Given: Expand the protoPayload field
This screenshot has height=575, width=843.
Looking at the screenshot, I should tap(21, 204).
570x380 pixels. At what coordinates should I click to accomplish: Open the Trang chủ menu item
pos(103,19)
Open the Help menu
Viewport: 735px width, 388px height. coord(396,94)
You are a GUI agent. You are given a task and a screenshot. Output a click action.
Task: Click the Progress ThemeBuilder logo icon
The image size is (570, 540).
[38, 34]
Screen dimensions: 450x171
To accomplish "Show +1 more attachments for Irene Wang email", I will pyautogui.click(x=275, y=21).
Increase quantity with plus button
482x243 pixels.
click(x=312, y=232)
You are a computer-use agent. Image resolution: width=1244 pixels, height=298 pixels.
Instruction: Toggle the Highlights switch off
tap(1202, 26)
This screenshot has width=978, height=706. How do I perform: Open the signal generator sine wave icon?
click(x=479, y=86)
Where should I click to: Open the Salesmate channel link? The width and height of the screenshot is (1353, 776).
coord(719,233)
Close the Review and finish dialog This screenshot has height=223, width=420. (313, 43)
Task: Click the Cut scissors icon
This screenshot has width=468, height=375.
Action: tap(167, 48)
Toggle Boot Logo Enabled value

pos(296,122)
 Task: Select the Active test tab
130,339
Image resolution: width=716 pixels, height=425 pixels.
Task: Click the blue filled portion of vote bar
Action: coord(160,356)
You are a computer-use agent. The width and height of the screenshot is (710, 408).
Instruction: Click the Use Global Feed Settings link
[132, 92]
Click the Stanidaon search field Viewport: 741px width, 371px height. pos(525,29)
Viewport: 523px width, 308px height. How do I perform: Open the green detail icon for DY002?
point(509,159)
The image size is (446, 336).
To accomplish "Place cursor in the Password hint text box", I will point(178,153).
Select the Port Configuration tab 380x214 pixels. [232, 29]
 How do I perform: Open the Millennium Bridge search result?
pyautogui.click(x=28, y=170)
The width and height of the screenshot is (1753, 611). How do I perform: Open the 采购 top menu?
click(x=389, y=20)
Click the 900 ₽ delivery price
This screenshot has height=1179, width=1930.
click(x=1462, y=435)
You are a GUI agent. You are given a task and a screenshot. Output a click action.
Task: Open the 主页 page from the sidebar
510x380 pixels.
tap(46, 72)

────

Goal :: Copy all the rows above again, reproducing every line without any changes.

Task result ::
Given: Expand the protoPayload field
This screenshot has height=575, width=843.
Looking at the screenshot, I should tap(21, 204).
570x380 pixels. At what coordinates should I click to accomplish: Open the Trang chủ menu item
pos(103,19)
Open the Help menu
Viewport: 735px width, 388px height. coord(396,94)
You are a GUI agent. You are given a task and a screenshot. Output a click action.
Task: Click the Progress ThemeBuilder logo icon
The image size is (570, 540).
[38, 34]
Screen dimensions: 450x171
To accomplish "Show +1 more attachments for Irene Wang email", I will pyautogui.click(x=275, y=21).
Increase quantity with plus button
482x243 pixels.
click(x=312, y=232)
You are a computer-use agent. Image resolution: width=1244 pixels, height=298 pixels.
Instruction: Toggle the Highlights switch off
tap(1202, 26)
This screenshot has width=978, height=706. How do I perform: Open the signal generator sine wave icon?
click(x=479, y=86)
Where should I click to: Open the Salesmate channel link? The width and height of the screenshot is (1353, 776).
coord(719,233)
Close the Review and finish dialog This screenshot has height=223, width=420. (313, 43)
Task: Click the Cut scissors icon
This screenshot has width=468, height=375.
Action: tap(167, 48)
Toggle Boot Logo Enabled value

pos(296,122)
 Task: Select the Active test tab
130,339
Image resolution: width=716 pixels, height=425 pixels.
Task: Click the blue filled portion of vote bar
Action: coord(160,356)
You are a computer-use agent. The width and height of the screenshot is (710, 408).
Instruction: Click the Use Global Feed Settings link
[132, 92]
Click the Stanidaon search field Viewport: 741px width, 371px height. pos(525,29)
Viewport: 523px width, 308px height. How do I perform: Open the green detail icon for DY002?
point(509,159)
The image size is (446, 336).
To accomplish "Place cursor in the Password hint text box", I will point(178,153).
Select the Port Configuration tab 380x214 pixels. [232, 29]
 How do I perform: Open the Millennium Bridge search result?
pyautogui.click(x=28, y=170)
The width and height of the screenshot is (1753, 611). How do I perform: Open the 采购 top menu?
click(x=389, y=20)
Click the 900 ₽ delivery price
This screenshot has height=1179, width=1930.
click(x=1462, y=435)
You are a GUI agent. You are given a task and a screenshot. Output a click action.
Task: Open the 主页 page from the sidebar
510x380 pixels.
tap(46, 72)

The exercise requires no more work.